Corporate drug manufacturer mergers have decreased the amount of available prescription drugs in the medical field, resulting in problems in overall patient care and costs, according to an employee at the U’s College of Pharmacy.
The college’s drug information specialist, Erin Fox, said profits are the key factor in determining what to produce.
“Manufacturers quit making one drug to process another,” she said.
The shortages have potential to cause delays or cancellations of medical procedures, prolonged patient stays in hospitals and serious medication errors.
When patients that have been using a drug that is no longer supplied, doctors are forced to substitute other medications, which don’t always come in the same dosage amounts, according to Fox.

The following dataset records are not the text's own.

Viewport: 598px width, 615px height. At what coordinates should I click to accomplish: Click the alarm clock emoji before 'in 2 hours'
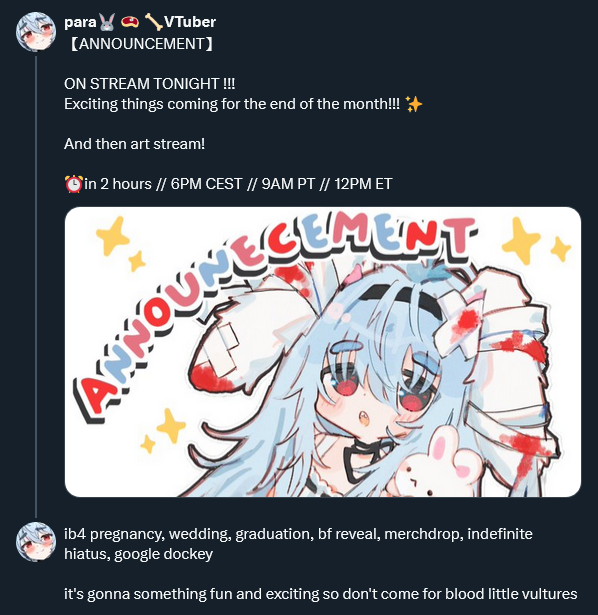74,184
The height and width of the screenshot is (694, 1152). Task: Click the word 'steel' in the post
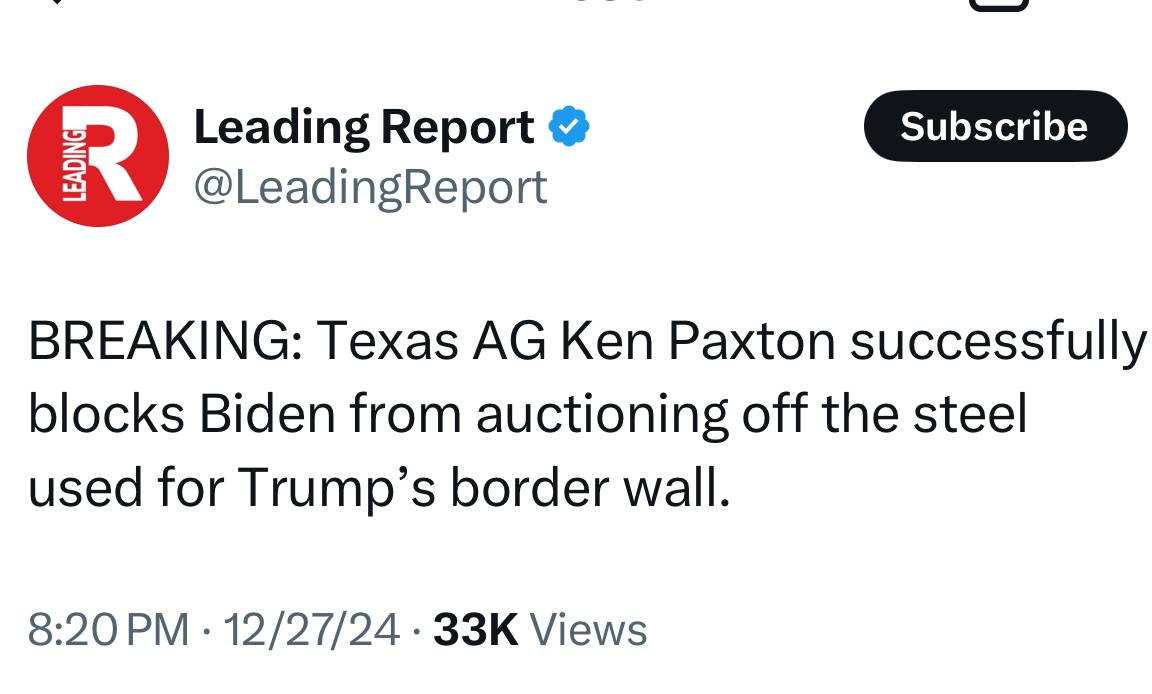969,415
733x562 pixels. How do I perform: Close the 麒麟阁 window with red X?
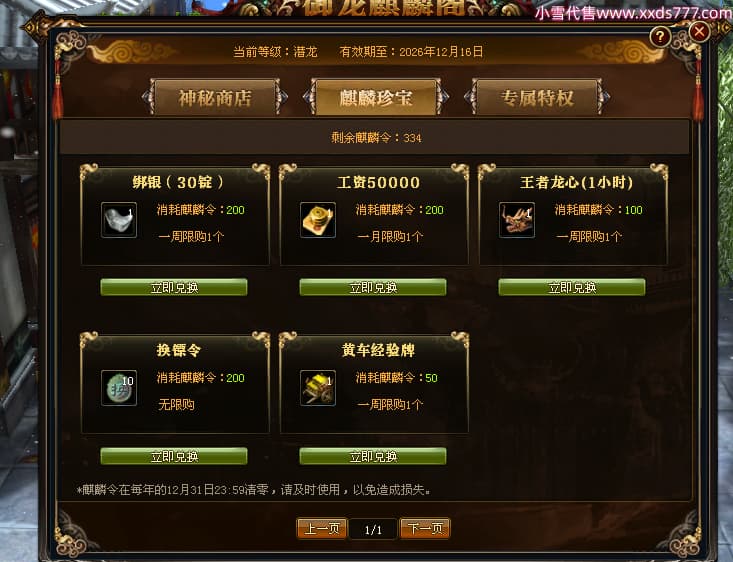[699, 32]
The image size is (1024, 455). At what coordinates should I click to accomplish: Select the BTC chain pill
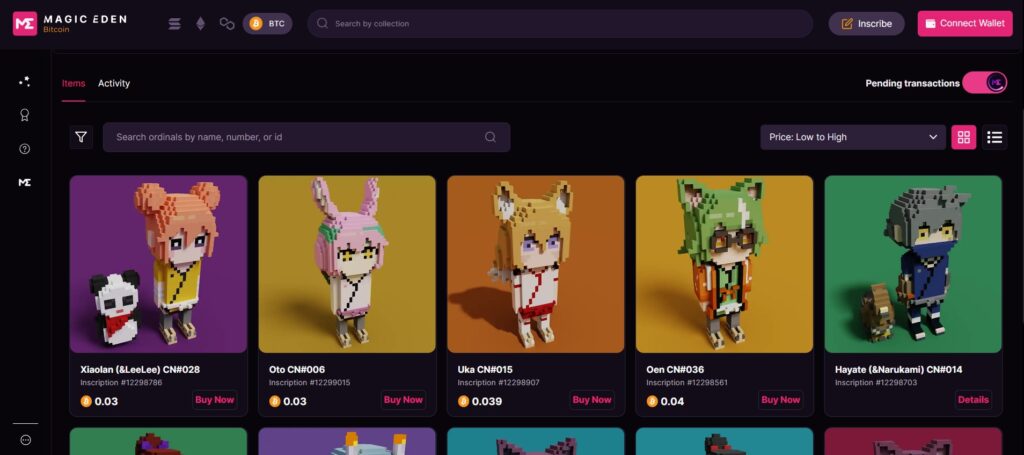268,24
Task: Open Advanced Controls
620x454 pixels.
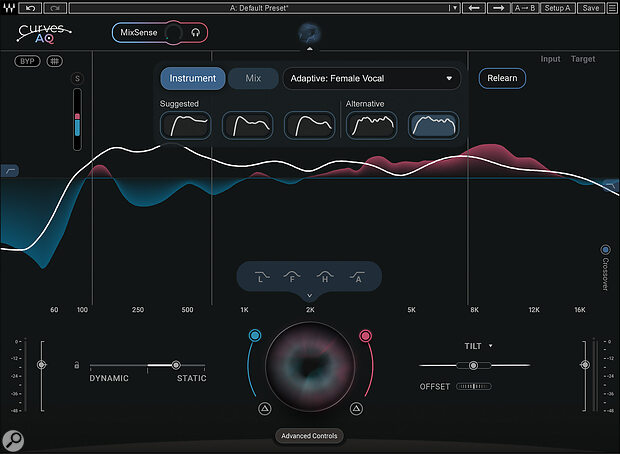Action: tap(309, 436)
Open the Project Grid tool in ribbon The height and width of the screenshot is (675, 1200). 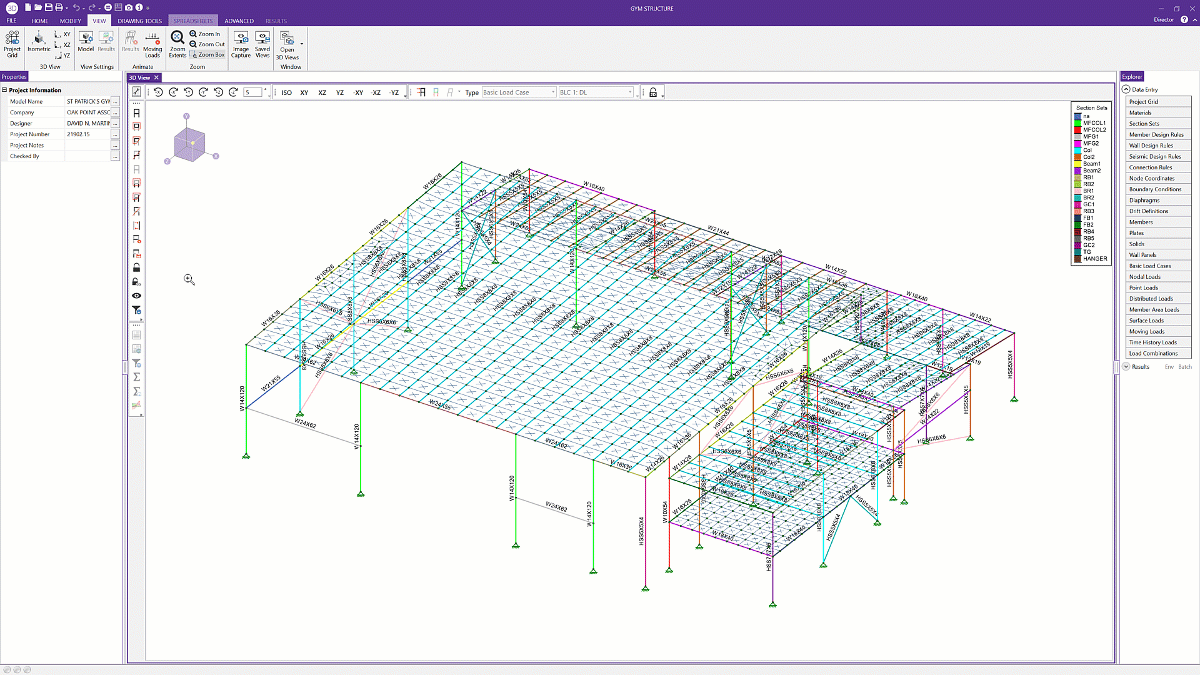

Also, doctors do not always know how patients will react to the new drug.
Shortages have also affected drug prices because pharmacists are forced to purchase drug products outside of contracts. Some shortages require the use of more expensive alternatives.
Patients are paying 10 to 20 times more in expenses for the same treatment but a different drug because of the lack of supply such as penicillin shortages this year, Fox said.
For example Wyeth’s generic division, ESI Lederle, manufactured many generic injectable products also produced by Baxter.
When Baxter purchased ESI Lederle, the double production ended, and many products have continued to be in short supply during the transition.
According to Fox there are not any laws against the companies discontinuing drugs.